Ketiga, budaya tanding (counter-culture). Dengan menenggak miras, orang-orang kecil bermaksud mendeklarasikan eksistensi mereka. Dengan miras berkelas ecek-ecek, mereka ingin menandingi kebiasaan konglomerat yang menghabiskan jutaan rupiah sekali teler. Mereka ingin berkoar bahwa meskipun bermodal murah, toh efek melayang yang dirasakan tidak jauh berbeda dengan brendi, cognac, wiski, vodka, liquer, wine, sampanye, atau bir.
Keempat, upaya pergeseran status sosial. Miras, bagi orang-orang kecil, adalah salah satu sarana agar status sosial mereka berubah. Imitasi terhadap gaya hidup konglomerat yang gemar mabuk dapat menyebabkan status sosial terdongkrak. Hal ini didukung dengan fakta historis yang menunjukkan bahwa pada 1996, sebuah tim arkeolog menemukan sisa-sisa anggur berusia 7400 tahun di pegunungan Zagros bagian Utara Iran. Di sana terdapat gua dengan sejumlah ruangan ritual yang menyimpan kendi-kendi besar berisi buah-buahan yang dikeringkan seperti anggur, prune, kenari, dan almond (Fitria, 2011).
Dalam pandangan Mitchell S. Rothman, antropolog dan ahli Chalcolithic di Widener University, saat itu arus industri dan teknologi sedang berkembang. Ada kecenderungan orang untuk melahirkan perbedaan sosial. Ritual dengan meminum sari buah yang memabukkan, di samping sebagai sarana memuja para dewa, ternyata juga menunjukkan bahwa mereka yang terlibat di dalamnya merupakan orang-orang istimewa.

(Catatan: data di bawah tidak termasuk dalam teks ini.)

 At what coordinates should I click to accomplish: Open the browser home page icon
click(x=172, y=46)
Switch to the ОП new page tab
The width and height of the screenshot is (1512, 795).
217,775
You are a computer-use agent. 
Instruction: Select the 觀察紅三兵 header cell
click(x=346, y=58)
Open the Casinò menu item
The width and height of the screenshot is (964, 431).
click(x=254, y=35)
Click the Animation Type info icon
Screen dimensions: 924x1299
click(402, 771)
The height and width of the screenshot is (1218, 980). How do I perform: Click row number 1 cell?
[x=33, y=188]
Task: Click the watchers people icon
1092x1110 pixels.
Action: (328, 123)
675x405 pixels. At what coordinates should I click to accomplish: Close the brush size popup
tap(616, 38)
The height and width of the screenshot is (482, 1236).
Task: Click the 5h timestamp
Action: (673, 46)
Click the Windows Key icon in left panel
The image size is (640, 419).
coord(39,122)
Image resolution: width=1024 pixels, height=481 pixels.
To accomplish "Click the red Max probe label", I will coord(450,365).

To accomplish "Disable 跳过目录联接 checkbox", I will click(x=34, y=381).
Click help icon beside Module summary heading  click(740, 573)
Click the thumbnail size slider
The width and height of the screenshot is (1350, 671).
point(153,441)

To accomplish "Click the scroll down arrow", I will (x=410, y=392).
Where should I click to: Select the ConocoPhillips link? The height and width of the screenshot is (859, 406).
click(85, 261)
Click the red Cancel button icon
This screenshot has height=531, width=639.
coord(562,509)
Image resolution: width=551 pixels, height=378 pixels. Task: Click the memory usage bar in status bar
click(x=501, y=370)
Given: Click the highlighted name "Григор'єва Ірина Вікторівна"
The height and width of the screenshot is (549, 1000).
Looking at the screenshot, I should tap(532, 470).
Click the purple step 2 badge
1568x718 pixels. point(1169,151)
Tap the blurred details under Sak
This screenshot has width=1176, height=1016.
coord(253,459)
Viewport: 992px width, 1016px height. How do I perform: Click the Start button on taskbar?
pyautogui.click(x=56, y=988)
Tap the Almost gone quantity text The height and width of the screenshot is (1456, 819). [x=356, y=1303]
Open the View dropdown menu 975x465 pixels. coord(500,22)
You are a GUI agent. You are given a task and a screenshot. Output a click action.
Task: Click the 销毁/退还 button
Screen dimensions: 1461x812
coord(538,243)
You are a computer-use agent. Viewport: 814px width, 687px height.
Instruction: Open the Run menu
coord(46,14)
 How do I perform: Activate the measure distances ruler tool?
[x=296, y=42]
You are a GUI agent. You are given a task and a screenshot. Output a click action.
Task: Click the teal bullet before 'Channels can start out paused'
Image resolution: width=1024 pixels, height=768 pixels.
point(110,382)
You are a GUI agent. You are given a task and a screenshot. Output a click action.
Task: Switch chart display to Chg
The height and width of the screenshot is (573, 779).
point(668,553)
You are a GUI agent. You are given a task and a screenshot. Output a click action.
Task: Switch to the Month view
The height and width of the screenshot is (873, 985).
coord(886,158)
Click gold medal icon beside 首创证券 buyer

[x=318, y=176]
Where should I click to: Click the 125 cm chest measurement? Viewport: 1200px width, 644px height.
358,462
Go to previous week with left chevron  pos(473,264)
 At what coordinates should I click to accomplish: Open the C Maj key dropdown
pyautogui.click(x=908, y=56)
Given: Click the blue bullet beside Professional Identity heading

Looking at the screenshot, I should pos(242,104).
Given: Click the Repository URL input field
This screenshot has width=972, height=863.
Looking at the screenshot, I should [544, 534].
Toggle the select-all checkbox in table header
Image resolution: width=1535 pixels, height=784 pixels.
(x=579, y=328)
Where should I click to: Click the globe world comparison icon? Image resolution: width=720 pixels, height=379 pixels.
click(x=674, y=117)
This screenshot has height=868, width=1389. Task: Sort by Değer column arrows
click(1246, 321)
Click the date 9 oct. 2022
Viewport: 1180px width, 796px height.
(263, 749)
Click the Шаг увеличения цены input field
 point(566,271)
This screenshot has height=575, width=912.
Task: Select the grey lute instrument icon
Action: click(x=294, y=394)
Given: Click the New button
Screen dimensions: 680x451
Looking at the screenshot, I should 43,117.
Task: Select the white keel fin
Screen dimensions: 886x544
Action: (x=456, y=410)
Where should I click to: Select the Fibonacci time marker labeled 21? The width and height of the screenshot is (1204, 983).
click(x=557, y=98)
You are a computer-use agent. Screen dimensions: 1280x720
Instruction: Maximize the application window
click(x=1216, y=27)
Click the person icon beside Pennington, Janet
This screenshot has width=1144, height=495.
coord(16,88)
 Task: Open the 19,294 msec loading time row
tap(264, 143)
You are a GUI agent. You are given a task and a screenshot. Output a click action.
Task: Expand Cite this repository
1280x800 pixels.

Dengan mengetahui motif dasar alkoholisme, kita berharap agar para penegak hukum tidak sembarangan menyelundupkan orang ke jeruji besi. Ingat, Pak Polisi. Menangani alkoholisme tanpa menyentuh akar persoalan hanya melahirkan kriminalisasi: upaya menghakimi tanpa berniat memberi efek jera yang berarti!